2 entry daha
  • 2001 senesinde babamı kaybettim; karşıyaka’ya defnettik ve sık sık ziyaret ederdik (hala da ederiz).

    o gün kuzenim ve yengem bizi ziyarete gelmişti istanbul’dan, annem, anneannem, ben, hep birlikte mezara gittik. mezar dönüşü kocaman bir tarla ve canlı alabalık tesisi gördük. tesis dediysem minik bir alabalık havuzu, haftasonu hobi bahçesinde olan ayarda bir mutfak ve iki ufak masa; ama arkasında kocaman bir tarla, içinde çeşit çeşit yeşillik, domates, meyve ve sebze.

    evde yaparız diye canlı alabalık almaya karar verdik. tam balıklarımız ayıklanırken yanlarında ufak kızları ile genç bir çift gelip bir masaya oturdu derken tesisin sahibi henüz balık pişirmedikleri için özür dileyerek çifti kaldırmaya çalıştı. annem ve yengem kulak misafiri oldu olaya ve sahibinin eşine; her türlü malzeme var, gelen müşteri geri çevrilir mi; diye sordular. cevap ilginçti; balık pişirmeyi bilmiyoruz!

    yengem koştu genç çifti yerine oturttu, geri geldi. tesisin sahibine gidin tarladan salata malzemesi getirin dedi. annemle yengem balıkları pişirmeye başladı. bir yandan salata da yapılıyordu. sonuç olarak genç çift güzel bir şekilde ağırlandı.

    genç çift yemeklerini bitirmeden biz oradan ayrıldık. çıkarken bizden para almak istemediler fakat ısrar ettik, uğur parası olsun dedik. öyle de oldu.

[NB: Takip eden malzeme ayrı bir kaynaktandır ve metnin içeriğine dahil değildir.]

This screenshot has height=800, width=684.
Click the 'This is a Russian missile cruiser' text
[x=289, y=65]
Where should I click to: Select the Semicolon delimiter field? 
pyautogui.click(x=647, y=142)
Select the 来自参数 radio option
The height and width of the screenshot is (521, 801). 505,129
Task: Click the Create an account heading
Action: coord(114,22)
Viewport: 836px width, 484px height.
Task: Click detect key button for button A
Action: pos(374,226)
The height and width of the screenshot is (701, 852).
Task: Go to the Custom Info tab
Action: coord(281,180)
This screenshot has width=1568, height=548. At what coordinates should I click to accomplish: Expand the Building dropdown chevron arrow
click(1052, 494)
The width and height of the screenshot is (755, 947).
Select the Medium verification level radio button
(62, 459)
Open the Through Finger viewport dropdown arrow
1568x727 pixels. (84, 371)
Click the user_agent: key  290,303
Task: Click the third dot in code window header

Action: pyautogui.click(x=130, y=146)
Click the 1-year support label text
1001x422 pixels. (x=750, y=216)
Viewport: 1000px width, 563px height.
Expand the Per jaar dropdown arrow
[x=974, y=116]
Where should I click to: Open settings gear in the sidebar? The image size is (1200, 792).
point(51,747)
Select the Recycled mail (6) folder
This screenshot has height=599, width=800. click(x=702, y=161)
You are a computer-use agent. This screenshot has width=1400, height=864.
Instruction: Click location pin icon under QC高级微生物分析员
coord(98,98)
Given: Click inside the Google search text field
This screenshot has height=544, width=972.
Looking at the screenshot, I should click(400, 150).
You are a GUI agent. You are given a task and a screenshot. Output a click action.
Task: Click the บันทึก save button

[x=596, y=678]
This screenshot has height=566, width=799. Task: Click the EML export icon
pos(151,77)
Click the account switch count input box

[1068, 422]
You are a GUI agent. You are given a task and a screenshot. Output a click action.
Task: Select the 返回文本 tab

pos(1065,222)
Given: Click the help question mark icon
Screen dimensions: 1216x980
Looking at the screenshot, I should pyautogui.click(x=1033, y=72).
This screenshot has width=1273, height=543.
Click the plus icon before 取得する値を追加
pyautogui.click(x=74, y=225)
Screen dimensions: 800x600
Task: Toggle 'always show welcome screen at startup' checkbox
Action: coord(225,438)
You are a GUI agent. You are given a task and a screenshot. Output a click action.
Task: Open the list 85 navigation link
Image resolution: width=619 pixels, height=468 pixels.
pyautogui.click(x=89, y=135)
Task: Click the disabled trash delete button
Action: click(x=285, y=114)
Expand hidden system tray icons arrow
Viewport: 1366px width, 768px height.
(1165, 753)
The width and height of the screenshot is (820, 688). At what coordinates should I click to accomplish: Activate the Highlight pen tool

    adem doruk kocaman bir alabalık tesisi oldu, üç tane kocaman yerleri oldu. biz de sevmemize rağmen para ödetmiyorlar diye yılda bir iki kere de olsa gidiyoruz.

    gerçekten iyi insanlar ve dürüstler. onlar da bu anıya hep sadıklar ve görüştükçe mutlu oluyorlar. hikaye biraz yanlış da olsa restaurantın çeşitli yerlerine asıyorlar.

    karşıyaka’daki tesis o kadar büyümeden önce dediğim gibi kocaman bir tarlaydı, ağaçlıktı, çok güzeldi. ona hep üzülürüm.

    not: bence uzun süredir iyi lokanta değiller maalesef. eryaman şubeleri gerçekten kötü, karşıyaka ise maalesef lakayt ve kötü. çayyolu’na mutlaka gideceğim umarım bir şeyler değişmiştir.